What is expected:
Please count the lines in the data below that hold the word "agent", and give only the number.

Data records
- - - -
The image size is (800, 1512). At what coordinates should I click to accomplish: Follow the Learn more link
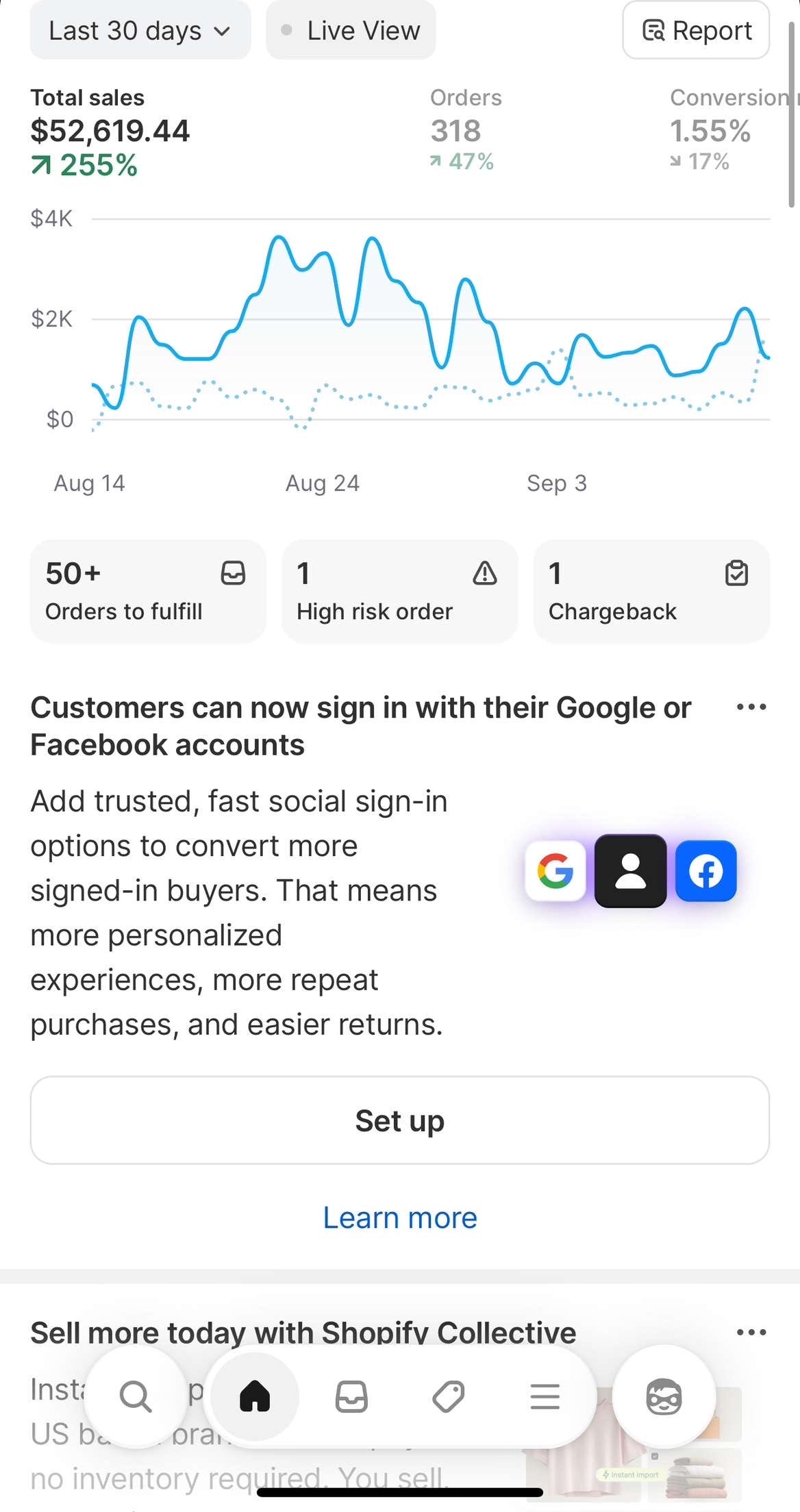[x=400, y=1218]
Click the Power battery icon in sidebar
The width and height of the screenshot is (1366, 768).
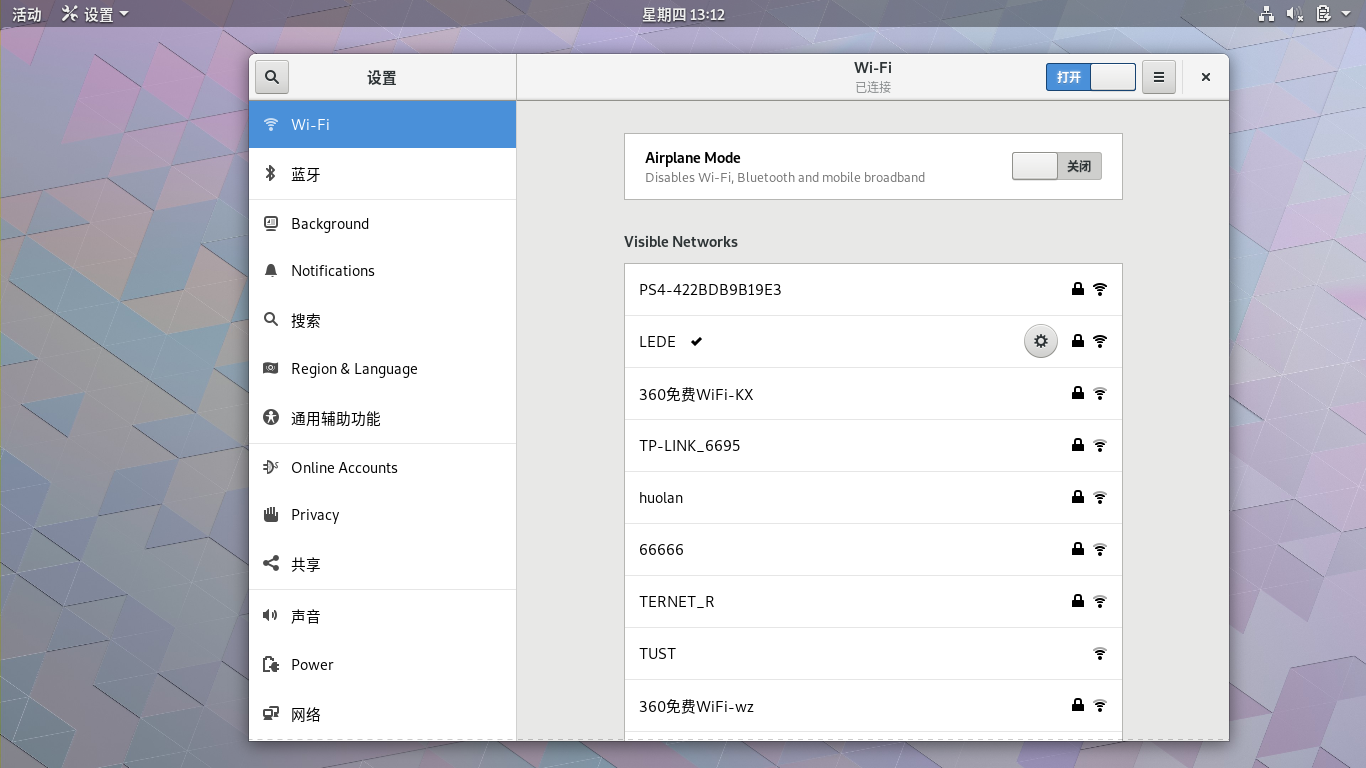(270, 665)
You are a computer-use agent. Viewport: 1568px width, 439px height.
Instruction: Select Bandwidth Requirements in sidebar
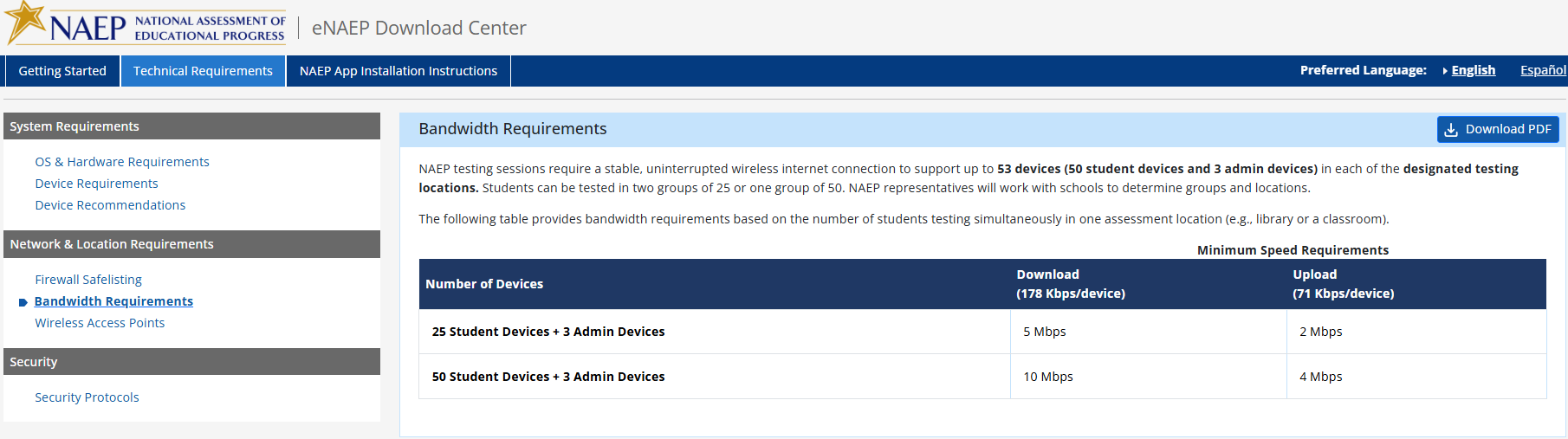[113, 301]
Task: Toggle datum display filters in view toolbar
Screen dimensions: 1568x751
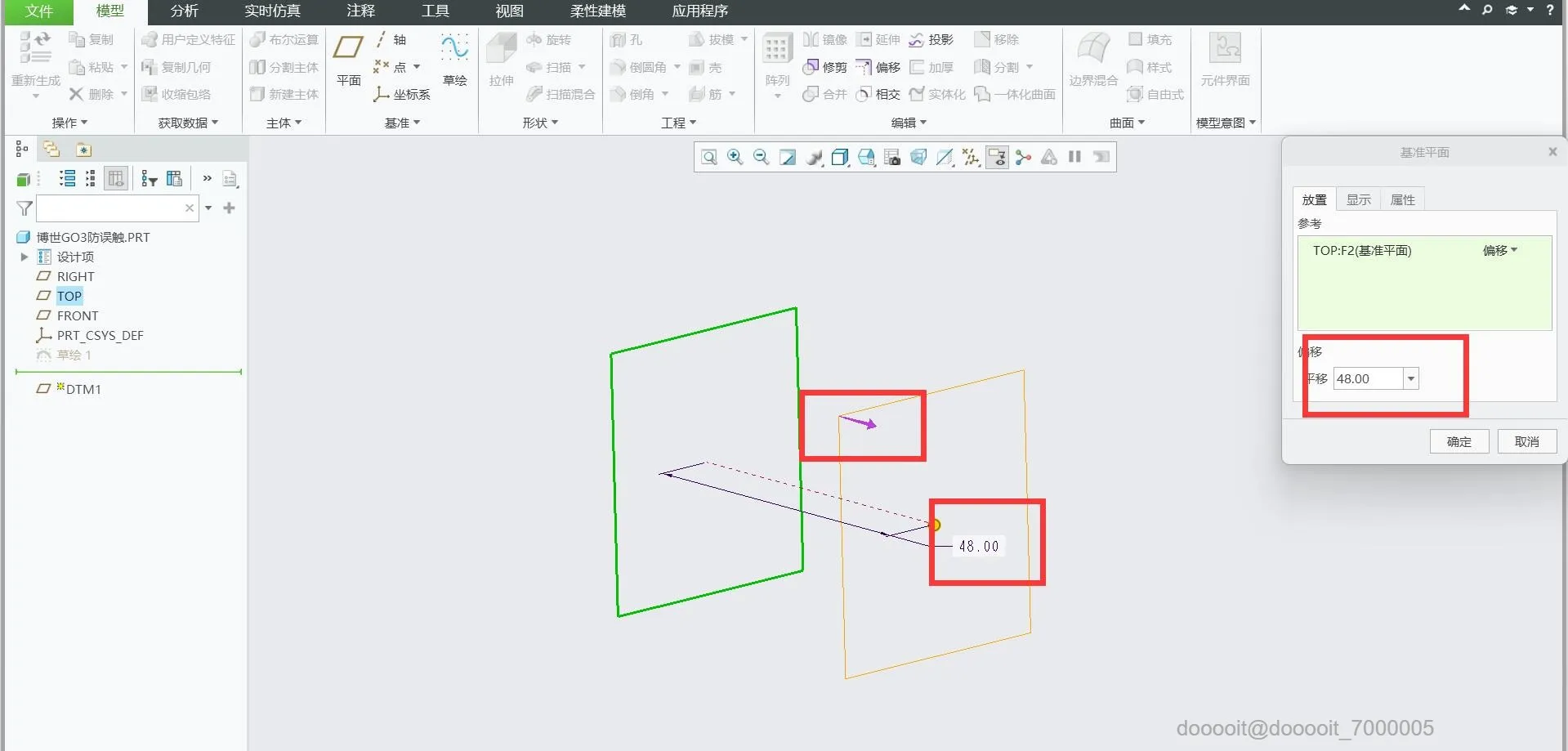Action: click(x=971, y=157)
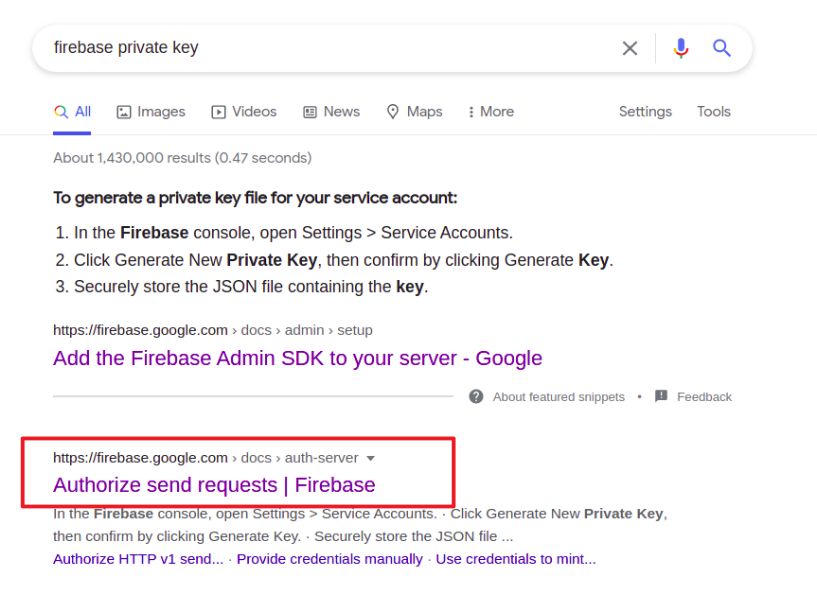
Task: Open the Settings menu
Action: [x=645, y=112]
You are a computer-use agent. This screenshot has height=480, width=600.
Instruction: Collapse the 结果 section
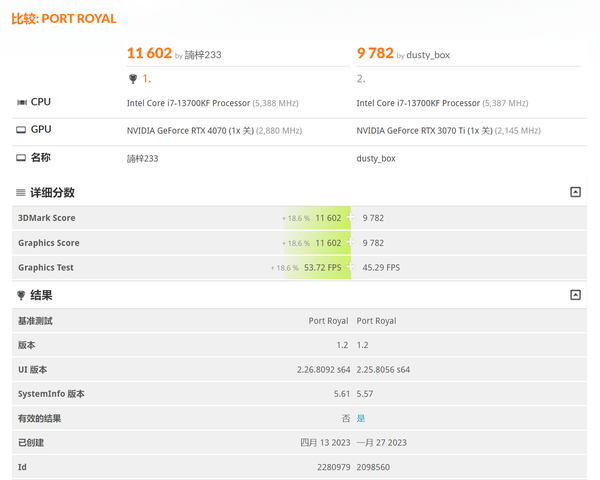(x=575, y=295)
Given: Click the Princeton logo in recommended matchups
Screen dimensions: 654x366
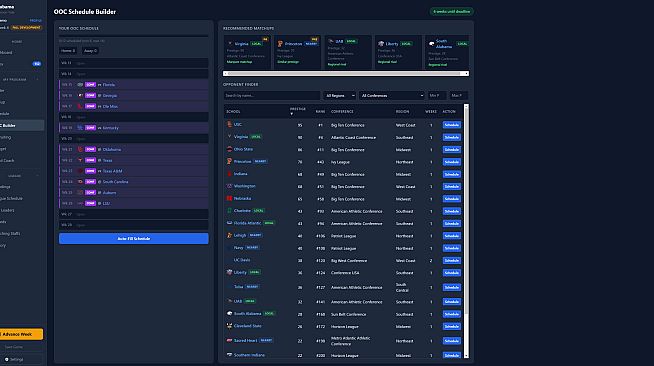Looking at the screenshot, I should coord(280,44).
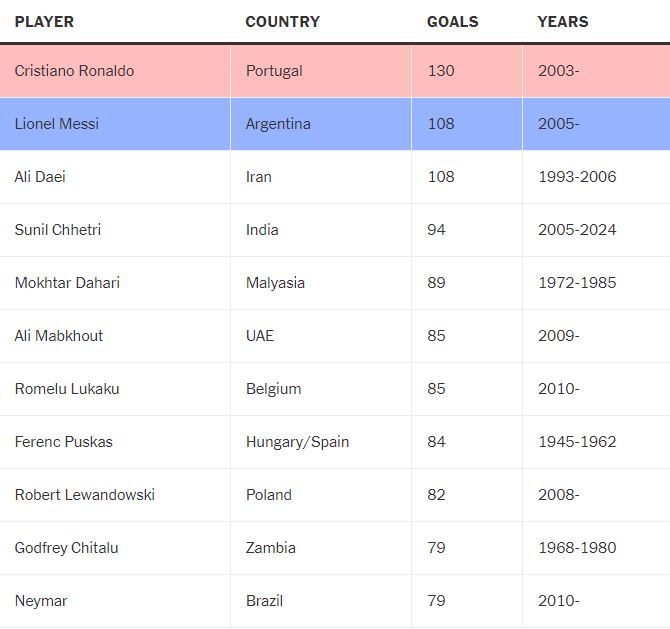Select the Neymar name cell

pyautogui.click(x=41, y=601)
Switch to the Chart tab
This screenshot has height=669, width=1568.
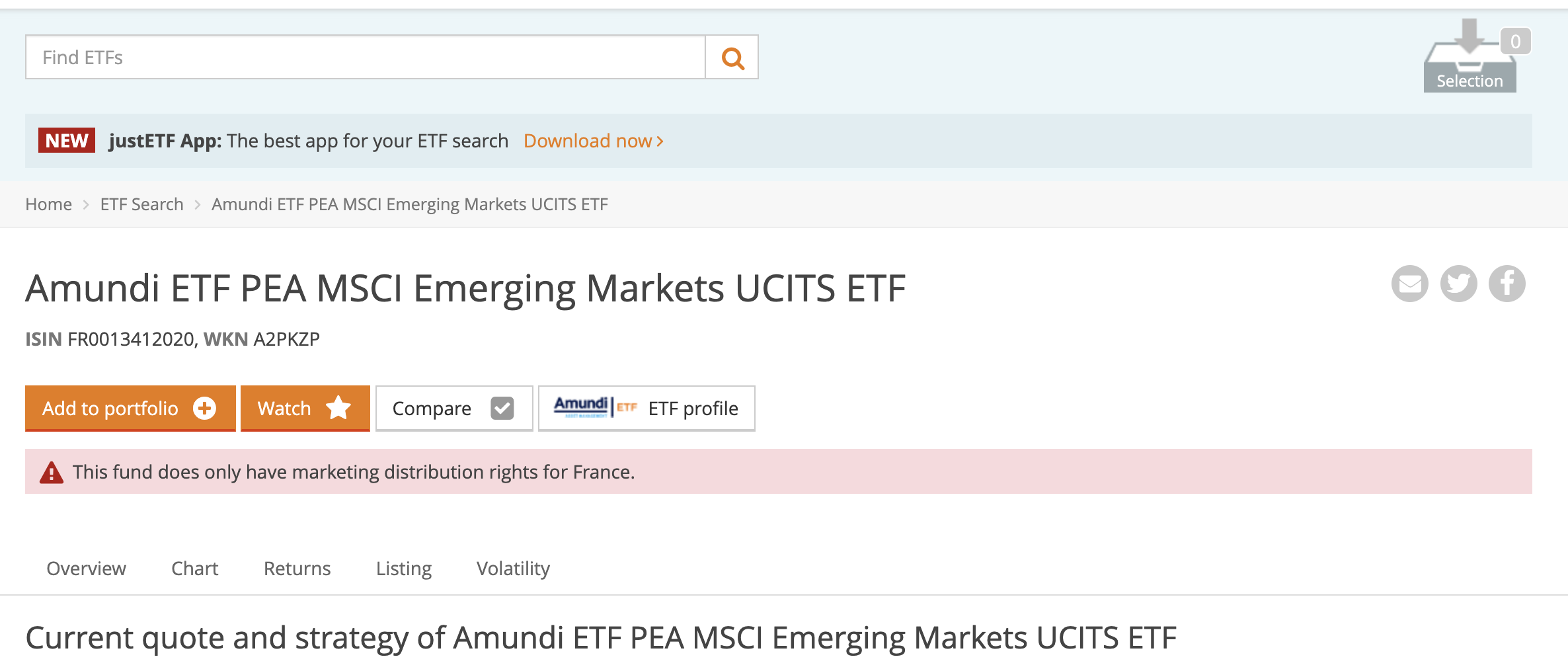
- - - -
Response to the task:
2